Comment 5 by bugdroid1@chromium.org, Dec 6 2017 

The following revision refers to this bug:
  https://chromium.googlesource.com/chromium/src.git/+/d02cdc58fc41a056086c4a6ebeb8711c89a91968

commit d02cdc58fc41a056086c4a6ebeb8711c89a91968
Author: Matt Falkenhagen <falken@chromium.org>
Date: Wed Dec 06 08:11:26 2017

Network Service: Sheriffing: Some new SiteIsolation tests are failing.

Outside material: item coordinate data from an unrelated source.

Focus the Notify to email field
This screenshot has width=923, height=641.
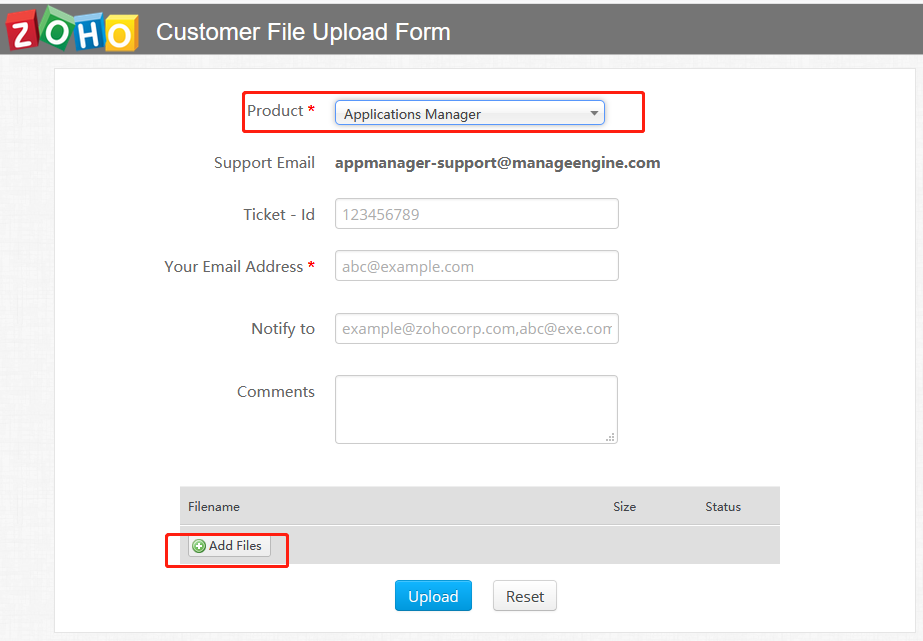point(477,328)
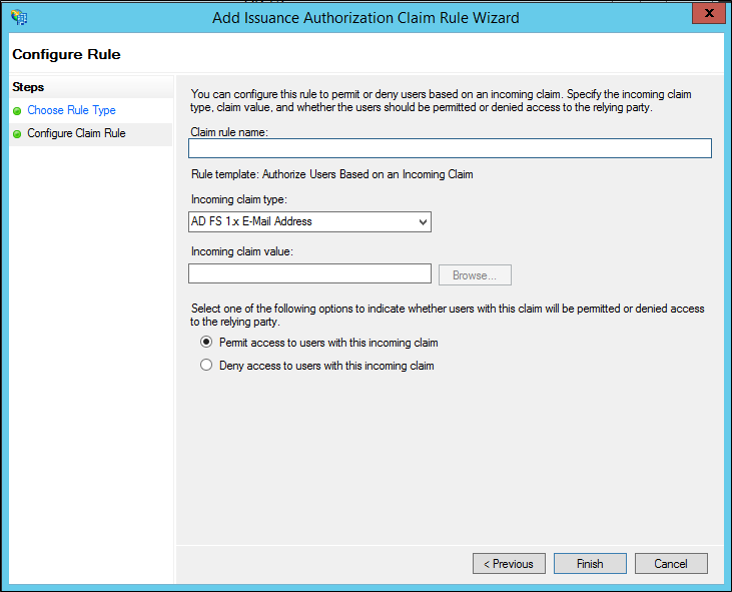The height and width of the screenshot is (592, 732).
Task: Click the Permit access option label text
Action: tap(329, 343)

These tests were added/changed in r522016.
-SiteIsolationStatsGathererBrowserTest/SiteIsolationStatsGathererBrowserTest.CrossSiteDocumentBlockingForMimeType/0
-SiteIsolationStatsGathererBrowserTest/SiteIsolationStatsGathererBrowserTest.CrossSiteDocumentBlockingForMimeType/1
-CrossSiteDocumentBlockingTest.BlockDocuments
-CrossSiteDocumentBlockingIsolatedOriginTest.BlockDocumentsFromIsolatedOrigin
-CrossSiteDocumentBlockingTest.RangeRequest

Most failures (even the non-StatsGatherer ones) seem to be about histograms.

Bug:  786505 ,  729848 
Cq-Include-Trybots: master.tryserver.chromium.linux:linux_mojo
Change-Id: I2302d55d5de41c904c38c675fc57122316ceec15
NOTRY: true
TBR: jam
Reviewed-on: https://chromium-review.googlesource.com/810247
Reviewed-by: Matt Falkenhagen <falken@chromium.org>
Commit-Queue: Matt Falkenhagen <falken@chromium.org>
Cr-Commit-Position: refs/heads/master@{#522041}
[modify] https://crrev.com/d02cdc58fc41a056086c4a6ebeb8711c89a91968/testing/buildbot/filters/mojo.fyi.network_content_browsertests.filter

Comment 6 by nick@chromium.org, Dec 6 2017

Blockedon: 792546
Project Member

Comment 7 by bugdroid1@chromium.org, Dec 6 2017 

The following revision refers to this bug:
  https://chromium.googlesource.com/chromium/src.git/+/ccc58b7abd1cbbd8a79faaae9f941ae3a1bc3baa

commit ccc58b7abd1cbbd8a79faaae9f941ae3a1bc3baa
Author: Nick Carter <nick@chromium.org>
Date: Wed Dec 06 20:32:07 2017

Network Service: clarify XSDB comment in network_content_browsertests.filter

Bug:  792546 ,  786505 
Cq-Include-Trybots: master.tryserver.chromium.linux:linux_mojo
Change-Id: Id8ff7999115ca602c929b8c8e691121894ed94b7
Reviewed-on: https://chromium-review.googlesource.com/811744
Reviewed-by: Charlie Reis <creis@chromium.org>
Commit-Queue: Nick Carter <nick@chromium.org>
Cr-Commit-Position: refs/heads/master@{#522179}
[modify] https://crrev.com/ccc58b7abd1cbbd8a79faaae9f941ae3a1bc3baa/testing/buildbot/filters/mojo.fyi.network_content_browsertests.filter

Comment 8 by amin...@google.com, Dec 8 2017

Labels: Merge-Approved-64
Approving merge based on chatting with nasko@ and creis@.
Project Member

Comment 9 by bugdroid1@chromium.org, Dec 9 2017

Labels: -merge-approved-64 merge-merged-3282
The following revision refers to this bug:
  https://chromium.googlesource.com/chromium/src.git/+/63f1c51353ecec3f171663e04d82dbf5996e83c9

commit 63f1c51353ecec3f171663e04d82dbf5996e83c9
Author: Charles Reis <creis@chromium.org>
Date: Sat Dec 09 00:54:23 2017

Block cross-site document responses in Site Isolation modes.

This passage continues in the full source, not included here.